The Democrats, overwhelmed, were comparatively tame, but the
publication of Hamilton’s pamphlet on his relations with Mrs. Reynolds,
necessitated as he foolishly thought by the book of the notorious Callender,
made him an easy mark for the Democratic scandal-mongers. In July he had
appeared in Philadelphia to secure affidavits from Monroe and Muhlenberg
—‘an attestation,’ as Bache phrased it, ‘of his having cuckolded James
Reynolds.’ It was understood that ‘his man Oliver [Wolcott] had made out
an affidavit as long as your arm,’ but that others were desired ‘to patch up
the threads and fragments of his character.’ Soon, said Bache, ‘our ex-
Secretary expects to be brought to bed of his pamphlet containing love-sick
epistles.’[1375] When it was printed three months later, Bache published a
letter from New York to the effect that it had appeared in the morning ‘and
at six o’clock in the evening the town rings with it.’ But ‘the women cry out
against it as if its publication was high treason against the rights of
women.’[1376]
It was impossible for the ostracism of Democrats, however, to blur the
social brilliancy of the season. Pinckney found his evenings crowded ‘with
plays, public and private,’ and his dinner invitations ‘abundant.’[1377]

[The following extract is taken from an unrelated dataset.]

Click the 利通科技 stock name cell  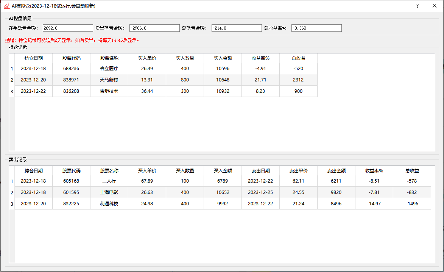109,204
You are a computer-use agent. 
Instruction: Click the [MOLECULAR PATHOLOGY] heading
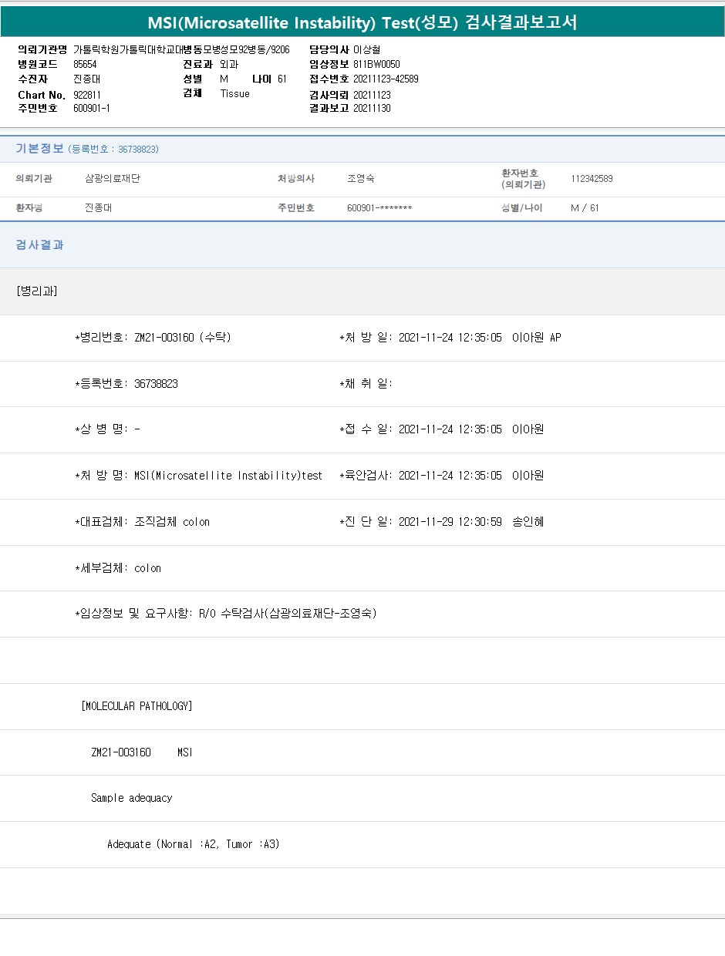(137, 706)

Subscription dances, brilliant dinners every night, elaborate entertainments,
a giddy whirl. The diplomats were particularly lavish, none so much so as
Liston, the British Minister, at whose table Otis, Harper, Sedgwick, Wolcott
were frequent guests, and he was on terms of such familiarity with the
President that they sometimes strolled together in the streets. But
everywhere in the fashionable houses the Jeffersonians were excluded, if not
by lack of invitation, by the offensive coldness of their reception. The play-
houses were packed, albeit the entertainment was sometimes so vulgar and
obscene that fathers indignantly left with their daughters.[1378] Everywhere
politics was on a rampage, and even at the dinner table of President Adams
the passions seethed. ‘By God, I would rather see this world annihilated,’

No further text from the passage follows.